**Source:**
● ● ● ● ●

This was after that run of accidents?
Yes, some very serious accidents occurred in the '80s and early '90s that resulted in numerous deaths and significant environmental damage. One of Inspectioneering's core beliefs is that proper safety and inspection practices can prevent most of these incidents, or at least mitigate the damage. These events and the attention they received from the national media combined to become the proverbial straw that broke the camel's back. Soon thereafter, OSHA dropped a regulation on the oil and gas and chemical industries that mandated the management of process safety.
That opened the door.
Yes, we started to bring in industry experts with various backgrounds from all over the world to share tips, best practices and lessons learned. Most publications were more concerned about selling ads than offering any real value to the technical reader. For us, it wasn't about flair, it was about substance. My father started Inspectioneering Journal on Microsoft Publisher, printed it off, and sent it out to friends and colleagues initially. Soon, word spread and people from around the globe began to subscribe.
Sounds like it was the right thing at the right time?
You could say that. The industry needed help. At that time it was, and still can be, very siloed, and if you didn't have regular access to a subject matter expert at your facility, it was difficult to find help. Inspectioneering Journal helped fill that need. Plus, from the outset, our authors had to be unbiased. It couldn't be, "My technology is better than theirs" or "this is the best way of doing something." Authors had to be objective and allow the reader to formulate their own opinion. This required painting the whole picture. If you presented a new technology, talk about the benefits and discuss the limitations and associated costs. If you couldn't back it up with facts, we wouldn't publish. This resonated with our readers and earned the Journal a lot of respect.
But it was still a side project?
Yes, it wasn't a big moneymaker. Then, in the late '90s, a major oil company reached out to my dad and said they wanted him to make it digital. So he did. Fast forward, it stayed like that for 15 years. I was in my third year of law school and had lost all desire to enter the legal field. I found it too adversarial, too unfulfilling. But I love business and have always had an interest in this industry. So I went to my dad and asked if I could take over the Journal and see if we could take it to the next level.
What happened then?
Rather than just do what they've been doing, I wanted to create a repository for the information that had been published over the last 15 years. I wanted to stay away from chasing ads and find a way to deliver more information to the companies that found value in what the Journal represented. We cleaned up our subscription model and shifted our focus to getting the major oil and gas companies to invest in a corporate subscription. I wanted to create a product of value, and the corporate subscription brought the most value to these major operators who had thousands of employees and numerous facilities. We also developed the ECA model.
Editorial first, circulation second, and advertising last. I had big hurdles to overcome. I was a political science major. My friend from college who was the first to join me was a finance major. We didn't know anything about the publishing business. So we asked ourselves, "What are the aspects of this business that we like and what don't we like?" We knew we didn't want to follow the status quo and be guided by advertising dollars. We were also very aware of the reasons why Inspectioneering had garnered the attention and following it had without any real attempts to market it on a large scale.

● ● ● ● ●

**Exercise objective:**
Reproduce the passage of the Inspectioneering interview starting at "Yes, we started" and ending at "the right time?". Work from the interview alone and bring in nothing from outside it.

● ● ● ● ●

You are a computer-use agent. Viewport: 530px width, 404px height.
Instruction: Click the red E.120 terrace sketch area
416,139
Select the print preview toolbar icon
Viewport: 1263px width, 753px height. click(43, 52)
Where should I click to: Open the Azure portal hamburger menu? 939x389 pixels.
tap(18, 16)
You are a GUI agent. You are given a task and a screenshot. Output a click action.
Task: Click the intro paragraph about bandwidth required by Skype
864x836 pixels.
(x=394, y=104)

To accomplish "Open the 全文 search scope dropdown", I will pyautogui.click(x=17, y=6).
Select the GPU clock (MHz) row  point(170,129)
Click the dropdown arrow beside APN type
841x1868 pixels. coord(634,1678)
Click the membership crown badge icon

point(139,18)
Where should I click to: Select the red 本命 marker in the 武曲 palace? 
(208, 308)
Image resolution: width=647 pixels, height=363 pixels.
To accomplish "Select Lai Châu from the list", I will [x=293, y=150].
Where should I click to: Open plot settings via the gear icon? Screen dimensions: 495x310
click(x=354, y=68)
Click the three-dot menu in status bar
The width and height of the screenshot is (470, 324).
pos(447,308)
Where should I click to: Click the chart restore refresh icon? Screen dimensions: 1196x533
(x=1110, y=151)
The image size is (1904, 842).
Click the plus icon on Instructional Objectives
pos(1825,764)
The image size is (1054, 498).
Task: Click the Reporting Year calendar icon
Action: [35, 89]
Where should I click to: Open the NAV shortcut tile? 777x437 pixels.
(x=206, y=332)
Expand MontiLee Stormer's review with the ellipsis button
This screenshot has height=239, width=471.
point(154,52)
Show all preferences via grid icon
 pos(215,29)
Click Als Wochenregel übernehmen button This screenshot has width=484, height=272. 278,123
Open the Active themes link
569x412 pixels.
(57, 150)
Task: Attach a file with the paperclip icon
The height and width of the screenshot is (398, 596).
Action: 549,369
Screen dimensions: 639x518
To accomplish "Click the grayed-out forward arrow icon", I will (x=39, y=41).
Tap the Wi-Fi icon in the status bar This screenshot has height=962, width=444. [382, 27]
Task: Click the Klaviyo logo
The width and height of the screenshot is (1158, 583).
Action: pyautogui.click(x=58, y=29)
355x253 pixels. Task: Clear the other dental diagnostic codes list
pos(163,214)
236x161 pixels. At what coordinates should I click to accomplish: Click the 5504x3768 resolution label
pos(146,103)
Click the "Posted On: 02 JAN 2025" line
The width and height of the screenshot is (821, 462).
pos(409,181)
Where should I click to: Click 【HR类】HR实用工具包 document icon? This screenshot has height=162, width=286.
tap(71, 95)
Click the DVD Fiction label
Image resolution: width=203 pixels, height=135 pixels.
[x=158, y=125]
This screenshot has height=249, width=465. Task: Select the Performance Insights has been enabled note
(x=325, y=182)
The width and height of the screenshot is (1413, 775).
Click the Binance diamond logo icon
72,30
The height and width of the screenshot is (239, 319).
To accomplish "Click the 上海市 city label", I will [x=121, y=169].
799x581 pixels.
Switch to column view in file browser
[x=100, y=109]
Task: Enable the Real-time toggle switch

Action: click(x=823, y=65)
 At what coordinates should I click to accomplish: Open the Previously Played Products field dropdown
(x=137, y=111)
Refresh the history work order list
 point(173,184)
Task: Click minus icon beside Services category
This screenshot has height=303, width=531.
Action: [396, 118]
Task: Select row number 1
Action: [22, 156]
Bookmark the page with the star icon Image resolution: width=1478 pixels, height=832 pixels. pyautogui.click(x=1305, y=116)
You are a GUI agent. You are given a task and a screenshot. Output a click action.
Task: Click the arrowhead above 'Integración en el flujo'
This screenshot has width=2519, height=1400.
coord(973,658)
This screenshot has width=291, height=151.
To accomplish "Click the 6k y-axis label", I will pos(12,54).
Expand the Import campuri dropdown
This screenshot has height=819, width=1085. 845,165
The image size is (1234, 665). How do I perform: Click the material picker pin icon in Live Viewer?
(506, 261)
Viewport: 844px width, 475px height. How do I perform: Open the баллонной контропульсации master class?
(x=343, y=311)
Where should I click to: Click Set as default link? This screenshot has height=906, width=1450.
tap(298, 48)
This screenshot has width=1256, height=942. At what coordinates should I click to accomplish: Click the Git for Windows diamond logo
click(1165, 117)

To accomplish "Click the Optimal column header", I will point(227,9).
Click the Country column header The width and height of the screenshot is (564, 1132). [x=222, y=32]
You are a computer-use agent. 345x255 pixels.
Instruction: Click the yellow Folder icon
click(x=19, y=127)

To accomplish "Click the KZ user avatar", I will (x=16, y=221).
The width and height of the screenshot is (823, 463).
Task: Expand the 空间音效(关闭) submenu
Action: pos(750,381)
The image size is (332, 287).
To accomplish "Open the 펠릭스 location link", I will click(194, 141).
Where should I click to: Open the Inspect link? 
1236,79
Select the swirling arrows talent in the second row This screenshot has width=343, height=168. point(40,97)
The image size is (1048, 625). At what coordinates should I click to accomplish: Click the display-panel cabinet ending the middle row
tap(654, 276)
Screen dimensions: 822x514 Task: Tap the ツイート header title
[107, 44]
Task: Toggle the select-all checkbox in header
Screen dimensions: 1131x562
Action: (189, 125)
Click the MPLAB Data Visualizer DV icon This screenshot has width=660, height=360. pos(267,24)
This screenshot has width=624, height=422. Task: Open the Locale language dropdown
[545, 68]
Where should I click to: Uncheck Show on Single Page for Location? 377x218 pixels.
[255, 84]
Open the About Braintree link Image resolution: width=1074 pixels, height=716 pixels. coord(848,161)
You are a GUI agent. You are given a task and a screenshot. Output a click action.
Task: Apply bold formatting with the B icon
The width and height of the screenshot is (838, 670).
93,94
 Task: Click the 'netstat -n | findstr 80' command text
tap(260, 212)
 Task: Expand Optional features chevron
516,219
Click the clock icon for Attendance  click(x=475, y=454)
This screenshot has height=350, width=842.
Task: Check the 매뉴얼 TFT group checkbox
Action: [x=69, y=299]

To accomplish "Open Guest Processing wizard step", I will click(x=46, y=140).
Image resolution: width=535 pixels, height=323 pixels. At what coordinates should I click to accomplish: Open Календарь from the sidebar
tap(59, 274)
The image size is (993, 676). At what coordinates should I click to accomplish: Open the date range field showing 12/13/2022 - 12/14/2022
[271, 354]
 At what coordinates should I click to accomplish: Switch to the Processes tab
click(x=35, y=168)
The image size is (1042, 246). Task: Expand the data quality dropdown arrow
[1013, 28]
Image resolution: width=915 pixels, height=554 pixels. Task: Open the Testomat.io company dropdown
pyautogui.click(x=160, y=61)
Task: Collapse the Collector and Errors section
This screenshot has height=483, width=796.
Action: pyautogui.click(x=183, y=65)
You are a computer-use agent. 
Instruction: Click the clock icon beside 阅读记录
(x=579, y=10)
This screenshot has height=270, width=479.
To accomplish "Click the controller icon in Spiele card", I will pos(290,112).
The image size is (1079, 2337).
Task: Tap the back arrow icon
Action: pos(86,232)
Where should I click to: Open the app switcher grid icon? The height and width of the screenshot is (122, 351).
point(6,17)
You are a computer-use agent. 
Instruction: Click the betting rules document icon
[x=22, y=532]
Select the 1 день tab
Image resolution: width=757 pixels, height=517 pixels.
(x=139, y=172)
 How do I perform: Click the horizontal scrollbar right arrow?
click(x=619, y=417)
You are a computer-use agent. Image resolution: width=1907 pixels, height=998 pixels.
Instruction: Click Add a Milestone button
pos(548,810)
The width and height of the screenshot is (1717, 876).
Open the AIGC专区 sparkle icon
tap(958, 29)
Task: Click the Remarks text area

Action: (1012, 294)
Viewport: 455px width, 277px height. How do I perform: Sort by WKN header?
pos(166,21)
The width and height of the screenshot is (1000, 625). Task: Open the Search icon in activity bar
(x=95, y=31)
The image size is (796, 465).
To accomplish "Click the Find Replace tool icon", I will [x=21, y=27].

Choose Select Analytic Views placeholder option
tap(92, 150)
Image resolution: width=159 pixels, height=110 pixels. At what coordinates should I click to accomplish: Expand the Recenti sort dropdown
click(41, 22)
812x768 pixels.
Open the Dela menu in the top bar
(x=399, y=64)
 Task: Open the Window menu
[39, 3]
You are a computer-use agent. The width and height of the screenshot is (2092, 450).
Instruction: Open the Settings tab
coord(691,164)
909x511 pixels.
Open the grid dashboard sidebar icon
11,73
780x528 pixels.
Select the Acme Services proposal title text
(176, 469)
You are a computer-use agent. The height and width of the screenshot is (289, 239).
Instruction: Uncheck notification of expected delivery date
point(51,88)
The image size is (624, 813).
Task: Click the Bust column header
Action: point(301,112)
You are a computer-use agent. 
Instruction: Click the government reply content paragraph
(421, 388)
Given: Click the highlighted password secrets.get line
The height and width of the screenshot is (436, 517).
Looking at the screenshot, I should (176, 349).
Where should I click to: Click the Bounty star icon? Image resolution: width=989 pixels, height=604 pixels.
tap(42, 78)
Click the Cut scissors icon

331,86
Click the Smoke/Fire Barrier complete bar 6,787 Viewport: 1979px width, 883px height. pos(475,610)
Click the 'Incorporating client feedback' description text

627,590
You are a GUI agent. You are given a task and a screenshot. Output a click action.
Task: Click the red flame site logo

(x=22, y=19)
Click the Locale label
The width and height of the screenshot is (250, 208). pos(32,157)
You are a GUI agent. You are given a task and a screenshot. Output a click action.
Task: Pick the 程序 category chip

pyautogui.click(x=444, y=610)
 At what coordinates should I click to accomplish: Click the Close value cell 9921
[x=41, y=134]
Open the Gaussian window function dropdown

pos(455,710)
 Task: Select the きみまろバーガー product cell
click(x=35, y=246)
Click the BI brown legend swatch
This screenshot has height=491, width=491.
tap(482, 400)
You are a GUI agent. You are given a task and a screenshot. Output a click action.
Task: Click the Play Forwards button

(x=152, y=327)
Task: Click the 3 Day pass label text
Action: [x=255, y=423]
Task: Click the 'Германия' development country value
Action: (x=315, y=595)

● ● ● ● ●

**Solution to this task:**
Yes, we started to bring in industry experts with various backgrounds from all over the world to share tips, best practices and lessons learned. Most publications were more concerned about selling ads than offering any real value to the technical reader. For us, it wasn't about flair, it was about substance. My father started Inspectioneering Journal on Microsoft Publisher, printed it off, and sent it out to friends and colleagues initially. Soon, word spread and people from around the globe began to subscribe.
Sounds like it was the right thing at the right time?